SAN MARCOS, Texas 一 Family members, loved ones, and activists marched to San Marcos City Hall seeking justice and accountability after the death of Jennifer Miller after she was in a car crash with an off-duty police officer over a year ago. 

What You Need To Know

  • Jennifer Miller died after she was injured in a car crash June 10, 2020

  • The person in the other vehicle was off-duty San Marcos Police Sgt. Ryan Hartman who continues to serve in the force

  • The Lockhart police recommended he be charged with criminal negligent homicide, but a local grand jury found there wasn’t enough evidence

  • Social justice advocates have been investigating Miller’s death on their own

Her partner, Pam Watts, led the demonstration into the building and spoke to the media about who Miller was and how special she was to those she loved.

“Jennifer was literally an angel on Earth. So kind, so compassionate...I'm not to the point where we can lay her to rest yet. We can't bury her because there's been no accountability. I don't know how to say rest in peace. Because there is no peace,” she said. 

Watts and Miller were both hit on the side of their car while driving in nearby Caldwell County last year on June 10, 2020. Miller died from her injuries. The person in the other vehicle was off-duty San Marcos Police Sgt. Ryan Hartman. He continues to serve in the force.

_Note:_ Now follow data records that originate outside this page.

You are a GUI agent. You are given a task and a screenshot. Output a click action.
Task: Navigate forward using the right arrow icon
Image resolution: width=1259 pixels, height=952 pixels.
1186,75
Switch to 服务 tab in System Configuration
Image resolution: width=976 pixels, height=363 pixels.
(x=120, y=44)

“I don't understand why this officer, Ryan Hartman, is still wearing a badge and representing the City of San Marcos,” said Watts. 

In the body camera footage, Hartman is pulled over and Lockhart police officers speak with him. In separate bodycam footage, an officer pours out what's left of an open, 24 ounce can of beer. Hartman appears to admit to several infractions, refuses to submit to a sobriety test and is eventually taken into custody.

A later report shows Hartman eventually complied with an alcohol test and the results showed Hartman was just under the allowable drinking limit.

“The facts of the matter are still the same. He had an open container of alcohol, a 24 ounce can of Dos Equis beer. He was driving recklessly down a looped one lane gravel road that at that time was full of potholes,” said Watts, who said she is still recovering from physical injuries from the crash. 

While the Lockhart Police Department came back with a recommendation for criminal negligent homicide charges two months after the incident, a local grand jury found there wasn’t enough evidence. Watts still believes Hartman could have been disciplined.

“When he refused to cooperate with the Lockhart Police Department he should have been terminated. When he refused to prove his sobriety he should have been terminated, but he should absolutely have been terminated the moment Lockhart rendered criminal negligent homicide charges,” said Watts. 

The push for accountability has grown since the incident occured last June. Watts and activists from Mano Amiga continue to hold events to honor the memory of Miller. One such event is the delivery of a calendar filled with Miller's photographs, a year's worth of memories for a year of what Watts says is deliberate inaction.

“I’m gonna keep moving forward whether that's a week, a month, a year, or 10 years. I will not accept that this is what our justice system looks like in America,” said Watts.

Social justice advocates who marched with her have been investigating Miller’s death on their own. One open records request by Mano Amiga turned up correspondence between the San Marcos Police Chief Stan Standridge and other city officials which left even more questions unanswered.

“The chief of police is acknowledging that they didn't even totally investigate within the 180 days they had to affect discipline when Ryan Hartman acknowledged that he committed all sorts of violations of the law, resulting in the death of Jennifer,” said Jordan Buckley of Mano Amiga. 

Spectrum News 1 reached out to Standridge and the city attorney, but the chief declined to comment citing pending litigation while other officials have yet to return our message. We will update this story when officials respond.

Watts insists the city must act to remove Hartman from the department, and she's vowed to continue the fight.

“Right is right and wrong is wrong. Nothing has happened to this officer, and Jennifer is dead. The DA discarded her like she didn't matter and I'm here to tell them she did matter, and somebody should have done something, and I'm not accepting the fact that they didn’t,” she said.